L’Obsolescence programmée de nos sentiments
Ulysse, déménageur, 59 ans, vient d’être mis à la retraite. Solitude et sensation du vide le gagnent peu à peu. Pour seul compagnon, son vieil appartement défraîchi à deux pas du stade Félix-Bollaërt, où les fleurs fanées donnent la réplique à un rameur hors d’usage. Car son fils, médecin, n’a guère de temps à lui consacrer et Ulysse, en outre, ne sait rien faire. Mais le jour où il tombe sur Méditerranée dans la salle d’attente du cabinet de son fils, la vie va prendre un tour inattendu…
Sacré Zidrou (Le Beau Voyage, L’Indivision, L’Adoption, Chevalier Brayard, Natures mortes, Shi, La Petite Souriante…)! Qui empile les scénario comme on visse les rivets. À la chaîne ! Mais voilà, Zidrou est peut-être l’exception qui confirme la règle. Car sa boulimie d’histoires à raconter n’entame en rien leur qualités. Encore une fois, un thème compliqué en BD dans L’Obsolescence programmée de nos sentiments, la vieillesse, des trajectoires heurtées et l’horizon d’une fin de vie, heureusement rattrapée par les sentiments. Car si le récit démarre dans une ambiance mortifère, rencontres et imprévus vont le faire évoluer sur des chemins romantiques surprenants. Sans en faire trop dans le genre larmoyant ou les bons sentiments, Zidrou tisse une romance de « jeunes vieux » assez classique. L’originalité venant de l’âge des figurants (59 et 62 ans) et de cette façon pudique, sincère et touchante d’aborder le dernier acte d’une existence qu’on croit finie la retraite arrivée. Mots justes et humour léger épousent un rythme doux, bien aidé par le dessin inspiré de la dessinatrice AImée de Jongh.

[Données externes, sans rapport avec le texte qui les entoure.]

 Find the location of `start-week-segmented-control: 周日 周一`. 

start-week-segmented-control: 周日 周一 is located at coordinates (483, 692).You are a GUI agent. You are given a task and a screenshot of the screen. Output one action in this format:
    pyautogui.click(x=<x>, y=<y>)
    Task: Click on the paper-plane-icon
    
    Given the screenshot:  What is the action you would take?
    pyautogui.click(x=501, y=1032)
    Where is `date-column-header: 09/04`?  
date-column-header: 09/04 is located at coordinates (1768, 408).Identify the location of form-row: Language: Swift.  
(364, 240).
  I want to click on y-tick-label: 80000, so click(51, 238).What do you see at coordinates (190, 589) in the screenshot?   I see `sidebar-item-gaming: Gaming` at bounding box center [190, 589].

Teintes sombres ou pastel, gros plans et cadrages serrés tout en retenue, c’est parfois cru mais tellement bien fait que les corps desséchés redeviennent désirables, les rides pleines de charme… On passera sur les quelques défauts (titre à rallonge, jeu lourd sur les prénoms pensés pour le scénario, dialogues incohérents) pour ne retenir que l’audace et la maîtrise du duo d’auteurs, qui n’invente rien mais séduit par son intelligence narrative. Un joli moment.